Well depth was obtained for each wells, if available, from the WDOH well database. Ground-water recharge rates were taken from Wolock (2003) and average annual precipitation was from Spatial Climate Analysis Service-Oregon State University (2006). Population density was retrieved from the U.S. Bureau of the Census for the 2000 (GeoLytics, 2001) census year. Land-use data were compiled from the 1992 National Land Cover Dataset (Vogelmann and others, 2001), which was enhanced with GIRAS land use/land cover data modified as described in Price and others (2003) to more accurately represent alpine tundra, orchards, vineyards, and residential areas. Areas were classified as urban, agricultural, or other (which includes forest, rangeland, wetlands, and barren areas). All soil criteria (available water capacity, hydrologic group, drainage group, clay content, permeability rate, and organic matter content) were obtained from Schwarz and Alexander (1995), which utilizes the STATSGO soil database (U.S. Department of Agriculture, 1993). The soil data include weighted vertical averaging of many of the soil characteristics contained in the database.

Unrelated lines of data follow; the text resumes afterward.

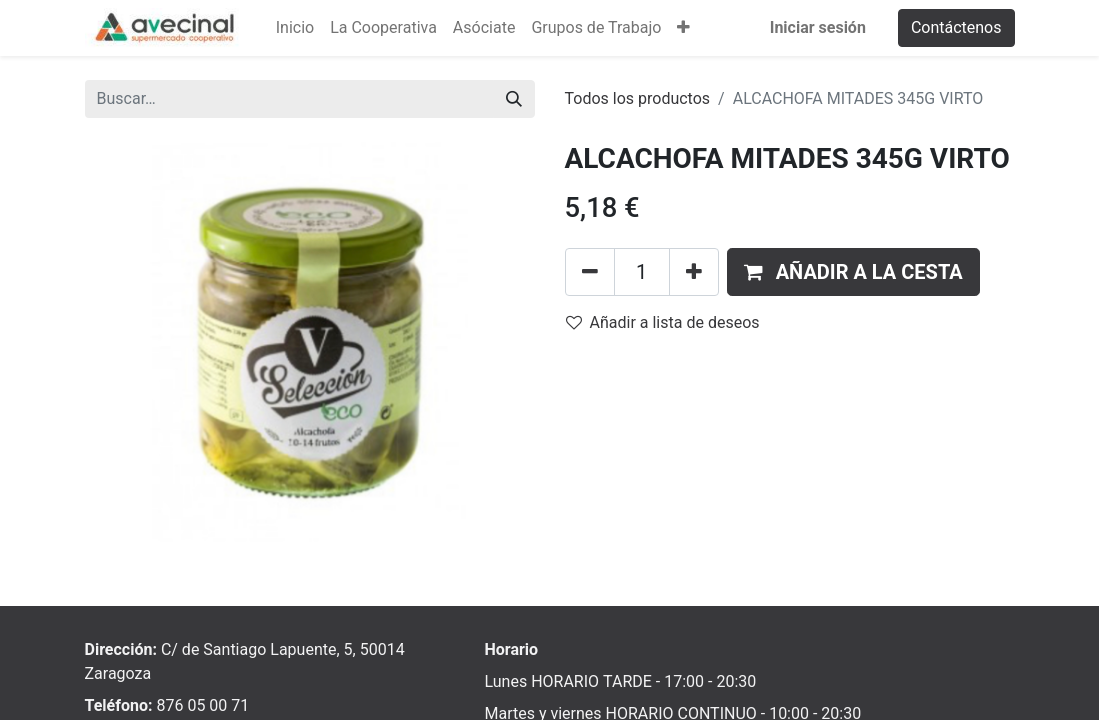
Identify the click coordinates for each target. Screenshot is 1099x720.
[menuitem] (295, 28)
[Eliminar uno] (590, 272)
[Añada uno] (694, 272)
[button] (683, 28)
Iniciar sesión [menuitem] (818, 27)
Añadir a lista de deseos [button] (663, 322)
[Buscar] (514, 99)
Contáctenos (956, 27)
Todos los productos (638, 98)
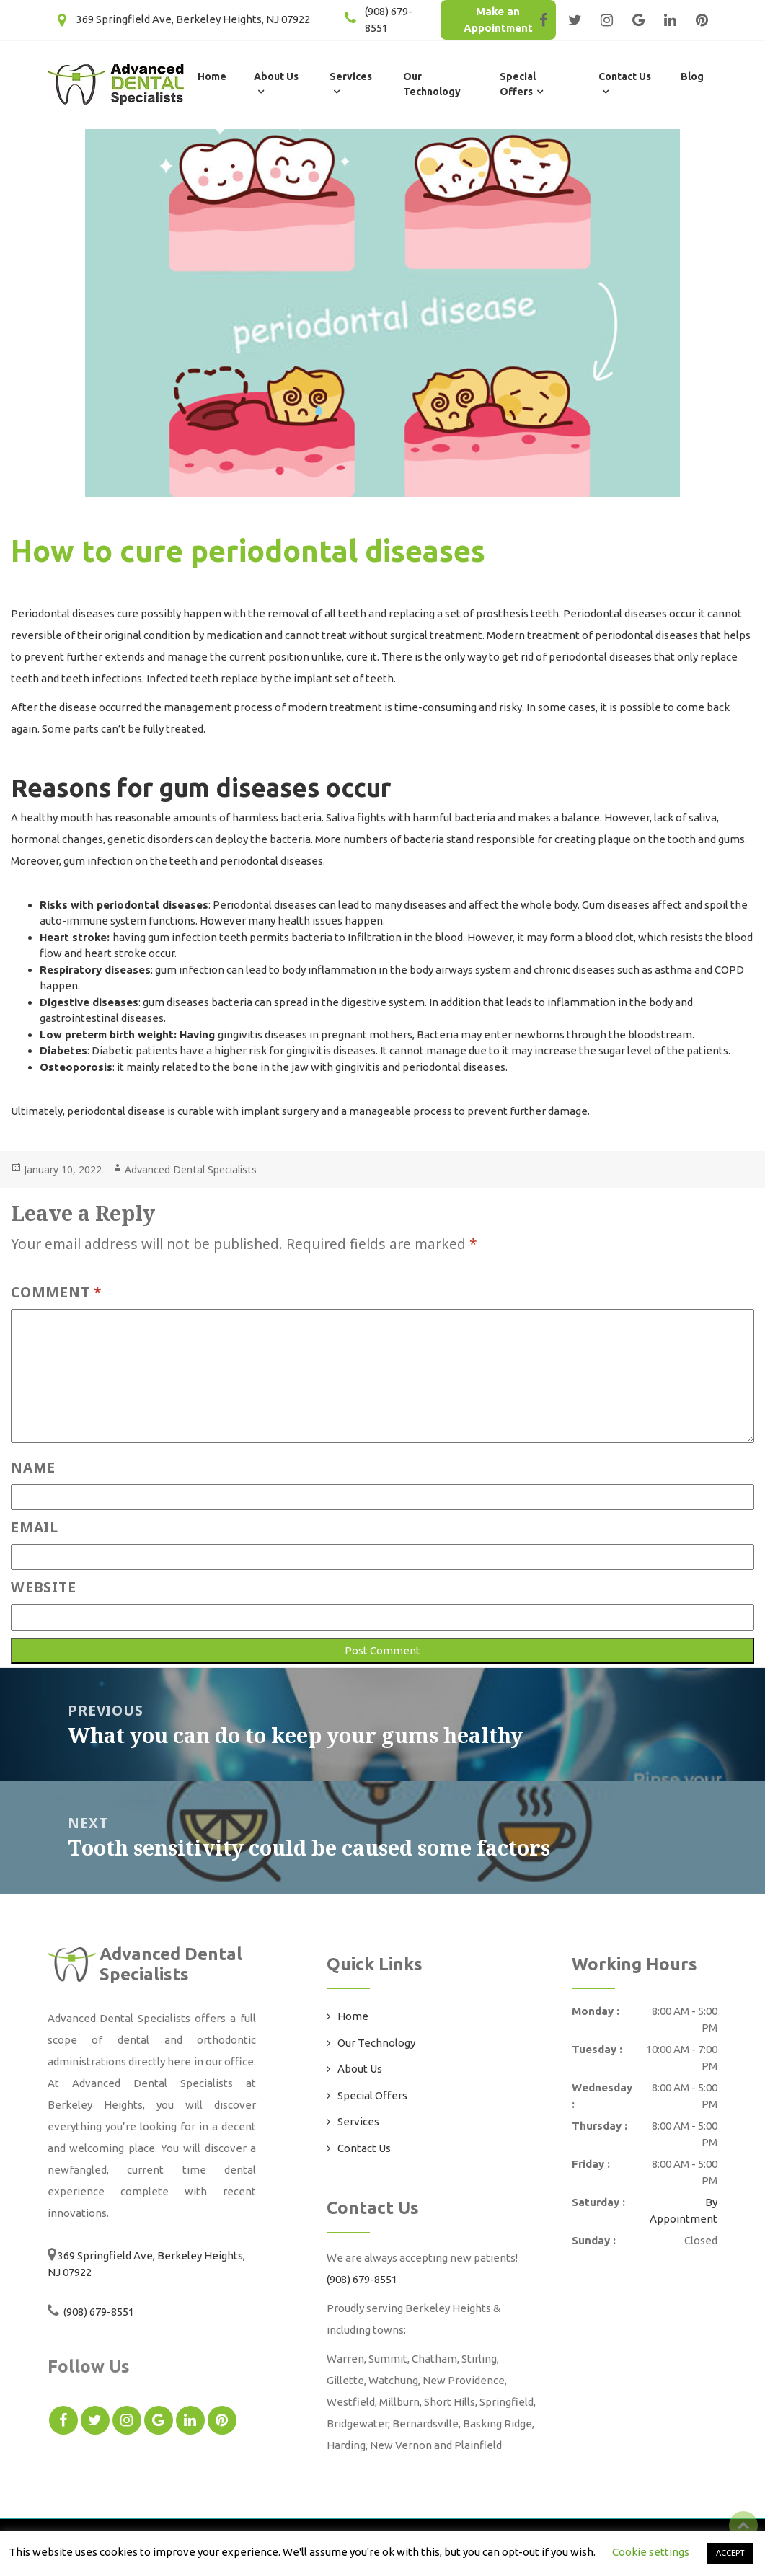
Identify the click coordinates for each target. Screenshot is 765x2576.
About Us (359, 2069)
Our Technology (376, 2043)
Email (34, 1527)
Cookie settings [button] (650, 2552)
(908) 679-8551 (97, 2312)
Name (33, 1467)
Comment (56, 1292)
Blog (692, 76)
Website (43, 1587)
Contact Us (364, 2148)
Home (212, 76)
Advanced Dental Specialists (191, 1169)
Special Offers (372, 2095)
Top (743, 2525)
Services (358, 2121)
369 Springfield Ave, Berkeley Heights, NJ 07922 (193, 19)
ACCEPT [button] (730, 2553)
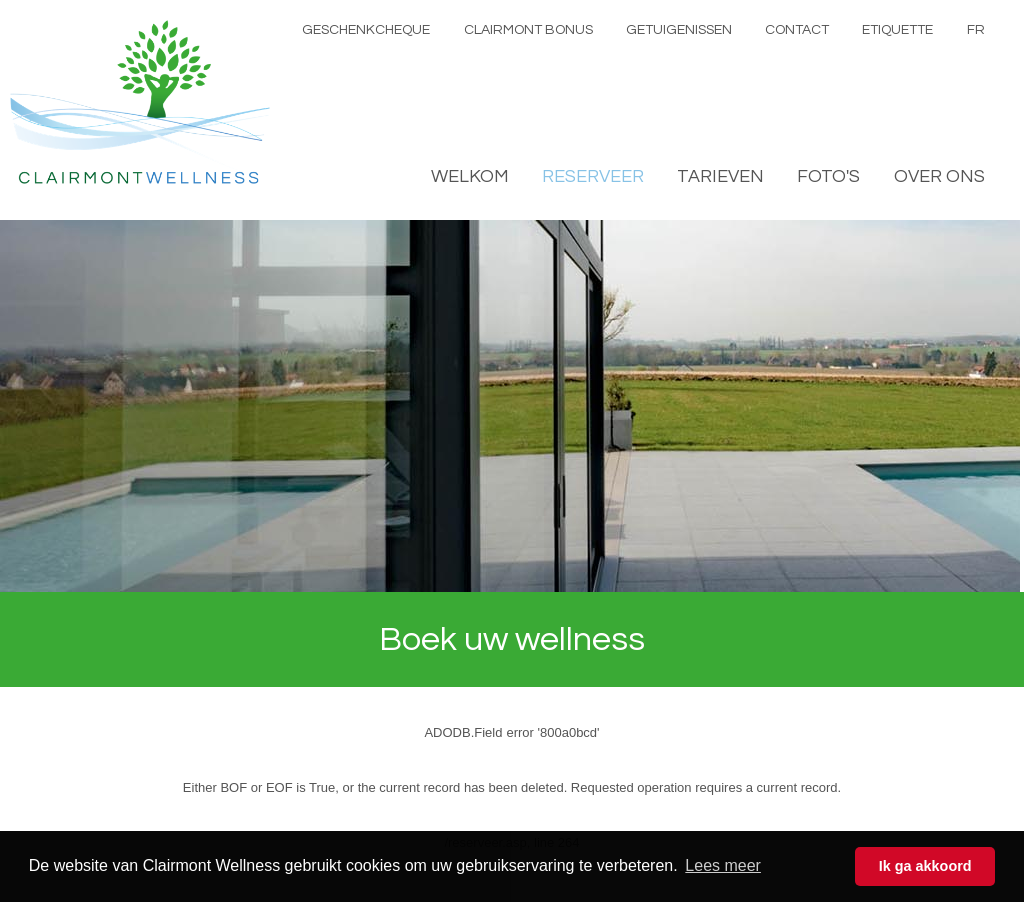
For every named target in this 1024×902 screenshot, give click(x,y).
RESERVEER (593, 176)
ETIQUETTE (897, 30)
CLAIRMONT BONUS (528, 30)
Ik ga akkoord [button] (925, 866)
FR (976, 30)
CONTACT (797, 30)
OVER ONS (939, 176)
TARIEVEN (720, 176)
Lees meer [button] (723, 865)
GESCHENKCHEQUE (366, 30)
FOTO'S (828, 176)
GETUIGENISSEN (679, 30)
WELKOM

Estimates of agricultural and urban nitrogen fertilizer application amounts were computed as the product of the rate of nitrogen fertilizer application (in kilograms per square kilometer per year) and the total applicable land use area within a specified radius of each well. Nitrogen application rates were determined by allocating the farm and nonfarm county-level nitrogen application amounts of Ruddy and others (2006) to the compiled land-use data. For each county, the approximate average nitrogen mass from 1995 to 2004 was divided by the total area of allocated land cover to determine the nitrogen application rate.
The percentage of each land-use type and the amount of nitrogen fertilizer applied within a specified radius (buffer) of each well were calculated and then related to nitrate concentrations. The optimal radius to use for the land-use and fertilizer application data was determined by performing logistic regression analyses at different radii around the wells. McFadden’s rho-squared was calculated for each buffer size to determine the most significant relation (fig. 6). The optimum buffer sizes were 4,000 m for agricultural lands, 2,000 m for undeveloped lands, 500 m for urban lands, and 2,000 m for nitrate application amounts.
Percentage of land cover, nitrate application amounts, recharge, precipitation, population density, soils, and well depth were modeled as continuous variables. Because of their categorical nature, hydrogeomorphic regions were modeled as discrete variables. Discrete variables were coded as “1” if a well was located in a particular region and coded “0” if the well was not located in that region. For example, if a well was located in the western Washington alluvial fill region, then those wells in that region would be coded 1 and all other wells would be coded 0. Hosmer and Lemeshow (1989) further describe the use of continuous and discrete variables in logistic regression. Reference cell coding was used with the Puget lowland region as the reference variable.